Insofern sich die Beschwerdeführerin auch in ihrem Recht auf "Anerkennung ihrer europarechtlichen Aufenthaltsberechtigung" bzw. auf "Feststellung der Aufenthaltsberechtigung" verletzt erachtet, ist ihr einerseits zu entgegnen, daß sie - unbestrittenermaßen - einen Antrag auf Erteilung einer Aufenthaltsbewilligung gestellt hat, worüber die Behörde erster Instanz abgesprochen hat. Der in der Berufung gestellte Antrag, "den Erstbescheid dahingehend abzuändern, daß festgestellt wird, daß die Berufungswerberin in Österreich aufenthaltsberechtigt ist", war daher nicht Sache des Berufungsverfahrens. Anderseits ist es auch nicht Sache des verwaltungsgerichtlichen Bescheidprüfungsverfahrens, über Anträge zu erkennen, über welche die belangte Behörde nicht abgesprochen hat. Aus verfahrensökonomischen Gründen wird die Beschwerdeführerin aber darauf hingewiesen, daß auf Fremde, welche die Ausnahmetatbestände des § 1 Abs. 3 AufG erfüllen, das Fremdengesetz Anwendung findet, solange der Ausnahmetatbestand aufrecht ist (vgl. das hg. Erkenntnis vom 22. Februar 1996, Zl. 95/19/1661, u.a.).
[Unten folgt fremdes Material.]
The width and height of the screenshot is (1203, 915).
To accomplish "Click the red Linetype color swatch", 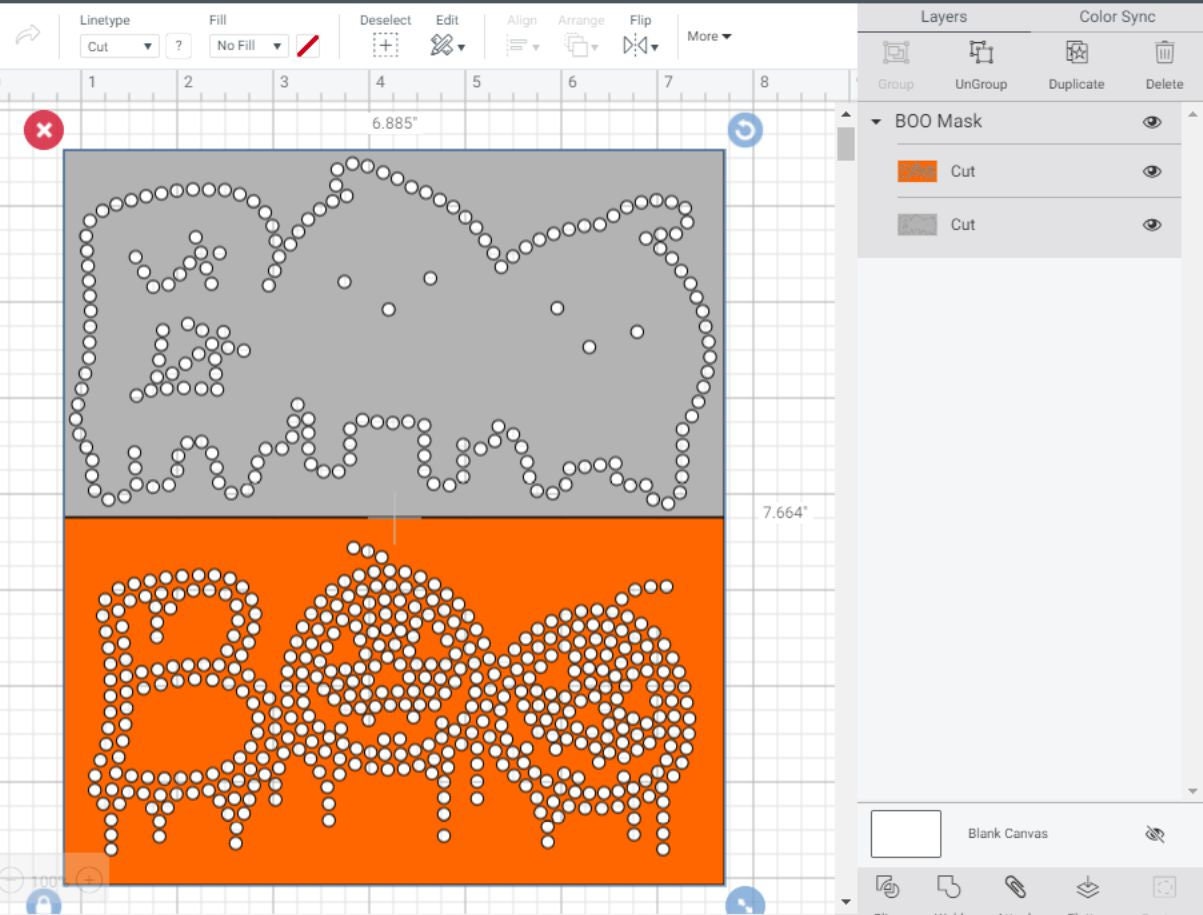I will tap(308, 44).
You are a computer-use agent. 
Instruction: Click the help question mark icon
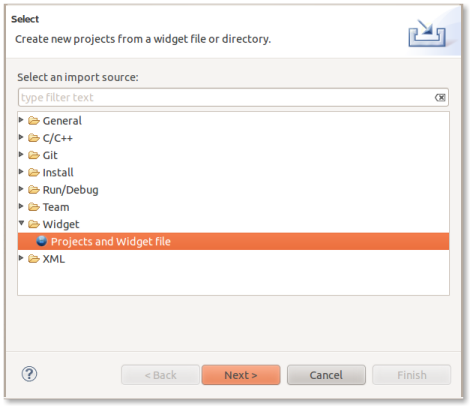click(29, 374)
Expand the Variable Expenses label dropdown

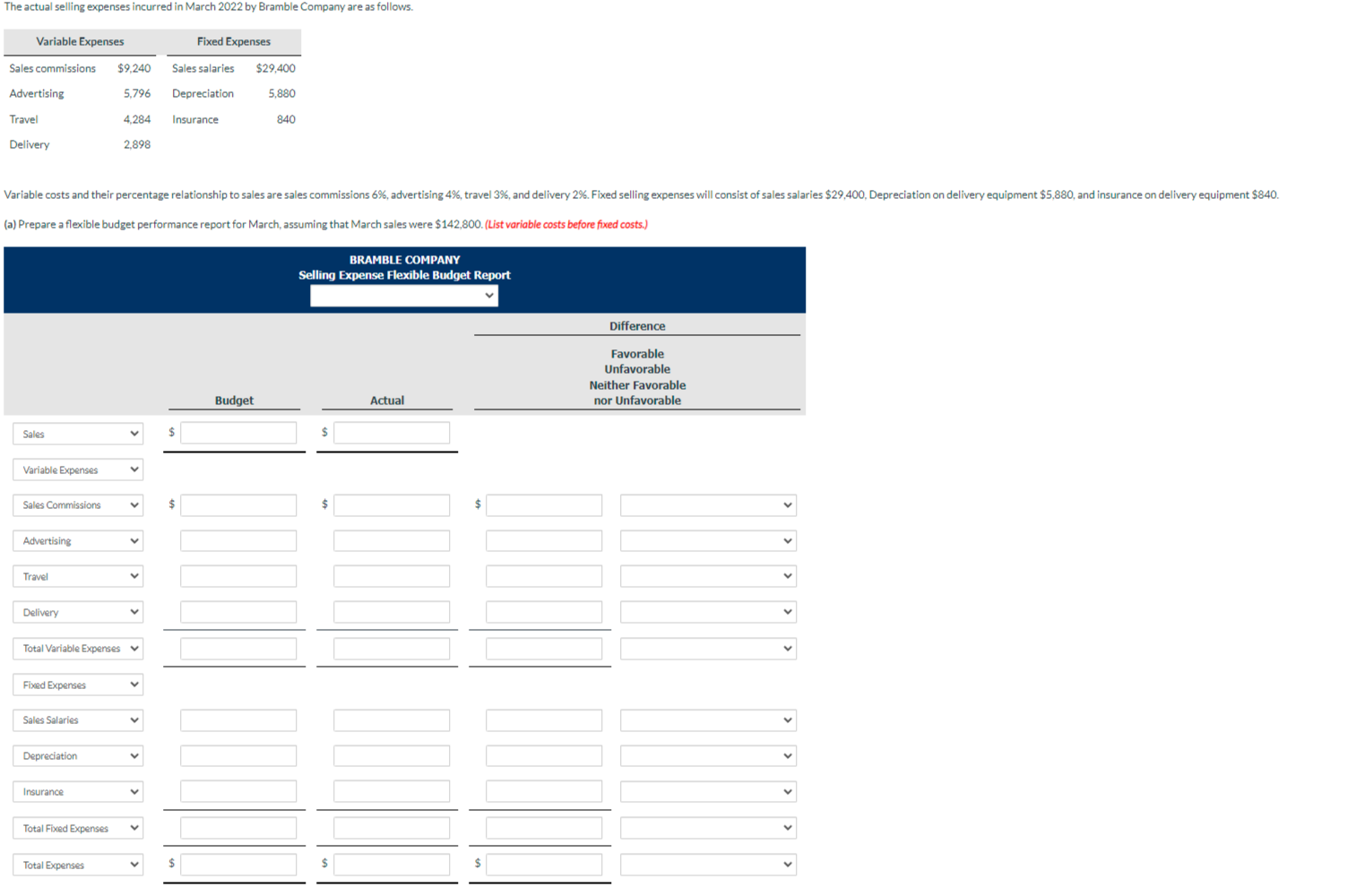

Da die belangte Behörde sohin zu Recht von der Anwendbarkeit des Sichtvermerksversagungsgrundes des § 10 Abs. 1 Z. 6 FrG ausgegangen ist, erübrigt sich eine Befassung mit der darüber hinausgehenden Begründung des angefochtenen Bescheides sowie mit dem hiegegen erstatteten Beschwerdevorbringen.

Der Inhalt der Beschwerde läßt erkennen, daß die behauptete Rechtsverletzung nicht vorliegt, weshalb die Beschwerde gemäß § 35 Abs. 1 VwGG ohne weiteres Verfahren in nichtöffentlicher Sitzung als unbegründet abzuweisen war.